Publications

• Teaching machines to understand data science code by semantic enrichment of dataflow graphs, 2018. Evan Patterson, Ioana Baldini, Aleksandra Mojsilovic, Kush R. Varshney.

  Abstract

  Your computer is continuously executing programs, but does it really understand them? Not in any meaningful sense. That burden falls upon human knowledge workers, who are increasingly asked to write and understand code. They would benefit greatly from intelligent tools that reveal the connections between their code and its subject matter. Towards this prospect, we present an AI system that forms semantic representations of computer programs, using techniques from knowledge representation and program analysis. These representations are created through a novel algorithm for the semantic enrichment of dataflow graphs. We illustrate its workings with examples and applications from the field of data science. The algorithm is undergirded by a new ontology language for modeling computer programs and a new ontology about data science, written in this language.

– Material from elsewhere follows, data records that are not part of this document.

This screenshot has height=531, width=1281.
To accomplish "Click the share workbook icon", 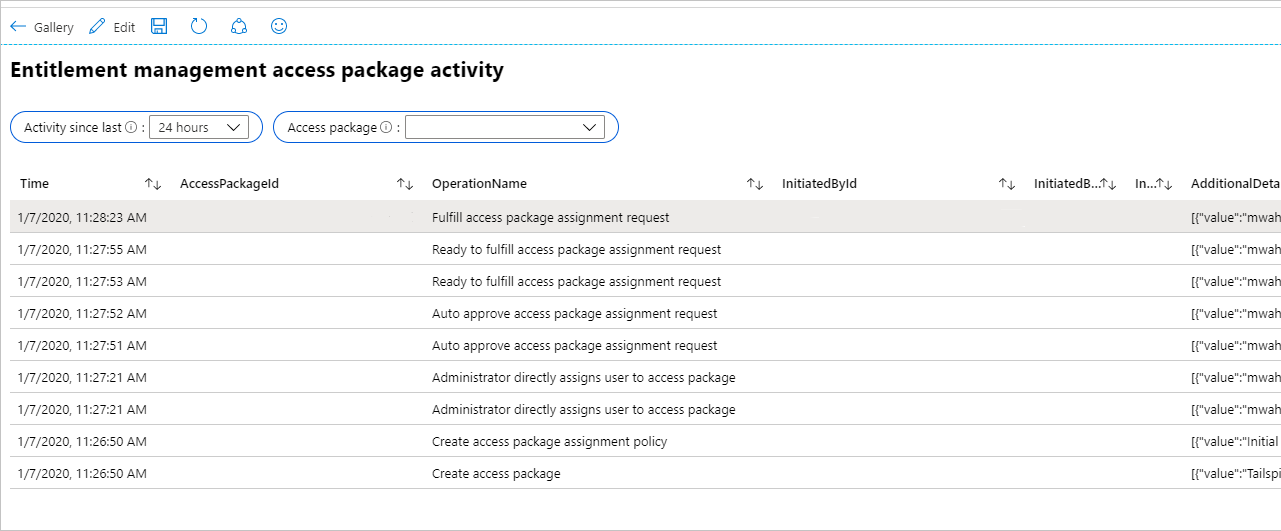I will tap(239, 27).
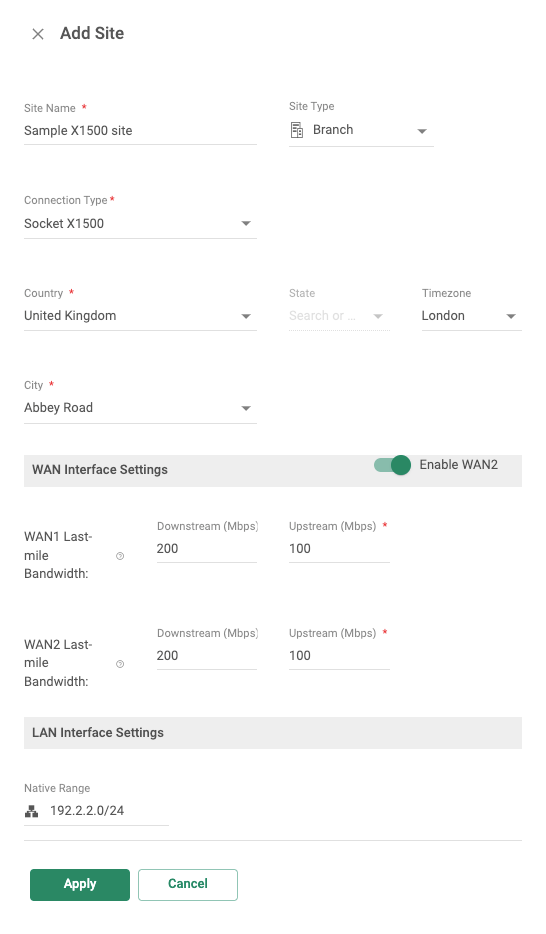Click the WAN1 Downstream (Mbps) field

click(207, 549)
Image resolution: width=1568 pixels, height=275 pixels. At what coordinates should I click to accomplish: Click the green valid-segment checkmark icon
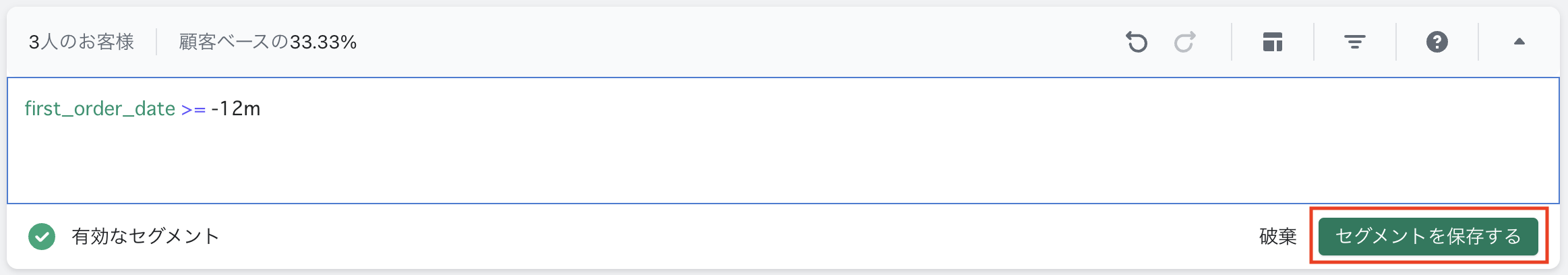point(42,237)
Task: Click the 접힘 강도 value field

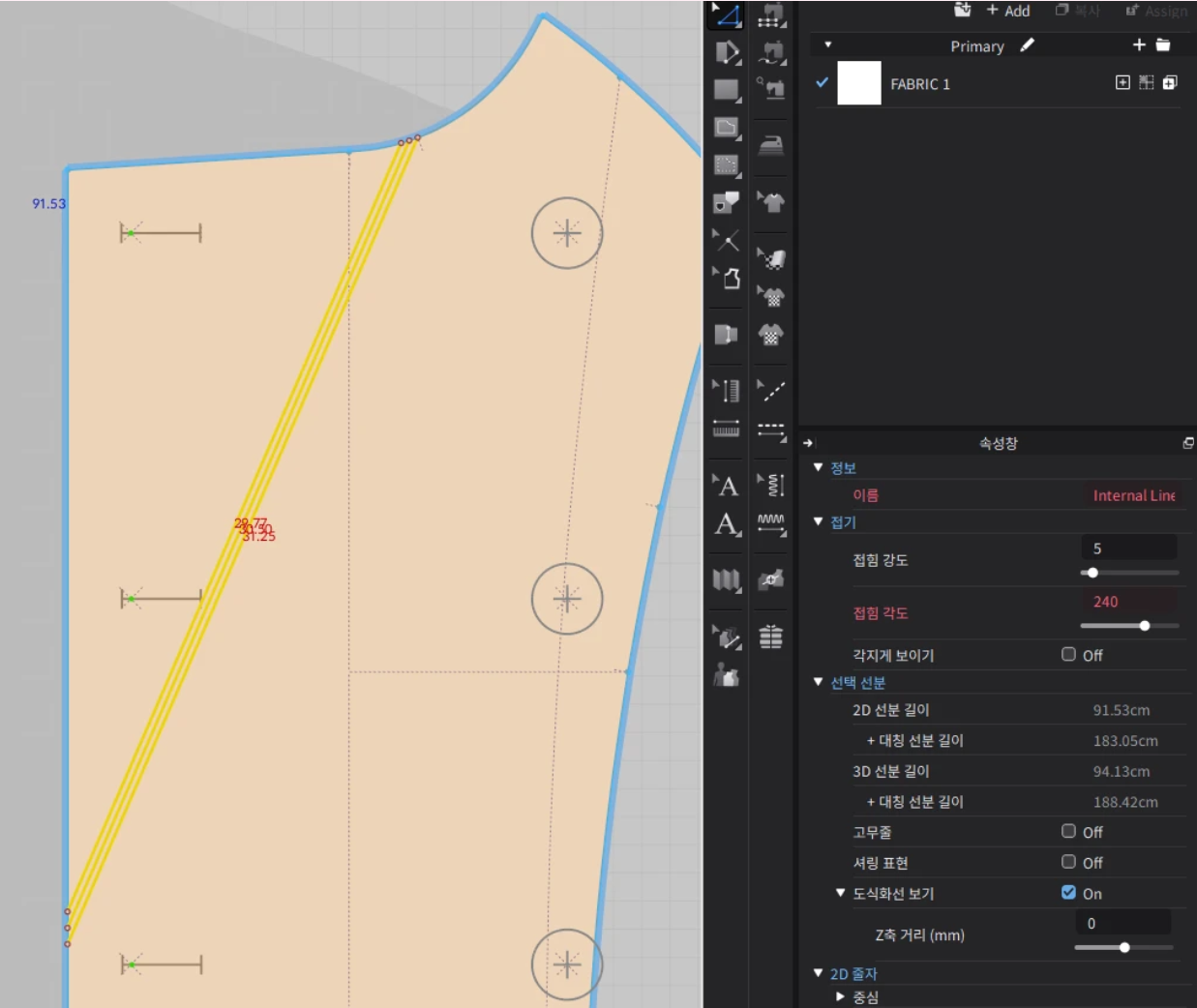Action: 1128,548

  We refine our method for creating semantic representations of data science programs. We implement the method for both Python and R and we also release the first version of the Data Science Ontology. The ontology is written in a new ontology language called Monocl, for which we give a categorical semantics.

  We will demo the software behind this work at IJCAI-ECAI 2018 and we will present a short paper at the 2018 KDD Fragile Earth Workshop: Theory Guided Data Science to Enhance Scientific Discovery.

  Full-length manuscript and software forthcoming.

• Knowledge representation in bicategories of relations, 2017. Evan Patterson.

  Abstract

  We introduce the relational ontology log, or relational olog, a knowledge representation system based on the category of sets and relations. It is inspired by Spivak and Kent's olog, a recent categorical framework for knowledge representation. Relational ologs interpolate between ologs and description logic, the dominant formalism for knowledge representation today. In this paper, we investigate relational ologs both for their own sake and to gain insight into the relationship between the algebraic and logical approaches to knowledge representation. On a practical level, we show by example that relational ologs have a friendly and intuitive—yet fully precise—graphical syntax, derived from the string diagrams of monoidal categories. We explain several other useful features of relational ologs not possessed by most description logics, such as a type system and a rich, flexible notion of instance data. In a more theoretical vein, we draw on categorical logic to show how relational ologs can be translated to and from logical theories in a fragment of first-order logic. Although we make extensive use of categorical language, this paper is designed to be self-contained and has considerable expository content. The only prerequisites are knowledge of first-order logic and the rudiments of category theory.

  BibTeX

  @article{patterson2017,
    title={Knowledge Representation in Bicategories of Relations},
    author={Patterson, Evan},
    archivePrefix={arXiv},
    eprint={1706.00526},
    journal={arXiv preprint},
    year={2017}
  }

  I explain how to represent relational knowledge in a mathematical structure called a bicategory of relations. I compare this structure to the more familiar systems of first-order logic and description logic. Despite the heavy dose of monoidal category theory, the paper is supposed to be readable by non-category-theorists. Many pictures and informal explanations are provided.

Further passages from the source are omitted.